Sunday, August 09, 2009

Phoebe in Wonderland: Grade D

D

Phoebe in Wonderland (2008)

Elle Fanning, Felicity Huffman, Patricia Clarkson, Bill Pullman; Writer-Director Daniel Barnz.

The only thing that saves this self-consciously precious domestic melodrama from total failure are a few excellent acting scenes. One from Huffman, as the mother of her disturbed daughter (Fanning) is riveting. Clarkson possesses the screen each time she is on, even if she says hardly anything. I grudgingly admit that Fanning is charismatic, though I object to exploitation of child stars. She is only an adequate actor but has the incongruous face and voice of a female twice her age.

Phoebe is about 10 and suffers from Tourette’s syndrome, a variant of OCD. At first we see just children’s games of the “step on a crack, break your mother’s back” variety, but soon full fledged OCD emerges. Oddly, despite being a Ph.D. candidate, the mother remains unaware and thinks the girl’s problems at school are caused by her own inattentiveness. She rejects recommended psychiatric medication out of ignorance. Phoebe gets succor and zenlike advice from the monosyllabic drama teacher (Clarkson), gets in trouble with the caricature dimwit principal, but the show must go on! (the show is Alice in Wonderland). The conflict over psychiatric meds remains unresolved, as does the child’s future.
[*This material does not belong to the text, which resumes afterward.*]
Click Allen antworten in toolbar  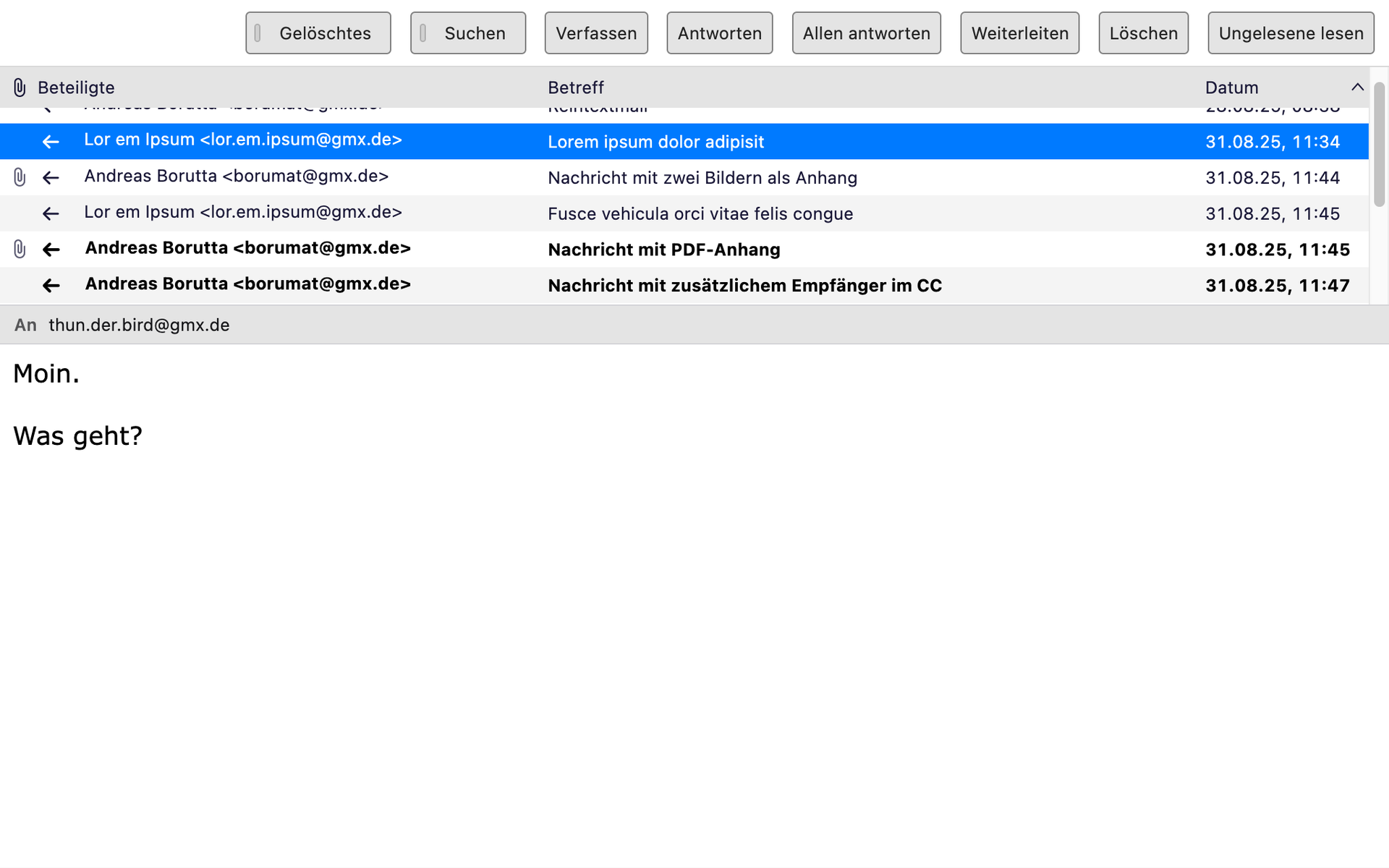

There is about 30 minutes of story. The remaining hour-plus is filled with mind-numbing domestic scenes of no consequence, kids acting precocious, adults pronouncing clichés and platitudes. There is a mild but genuine story about the difficulty for parents of recognizing and coming to terms with childhood mental illness, but here the theme was swamped by maudlin sentimentality. There may be an audience for this kind of movie among brain dead mothers who don’t get out much. It’s hard to fathom why critics generally liked it.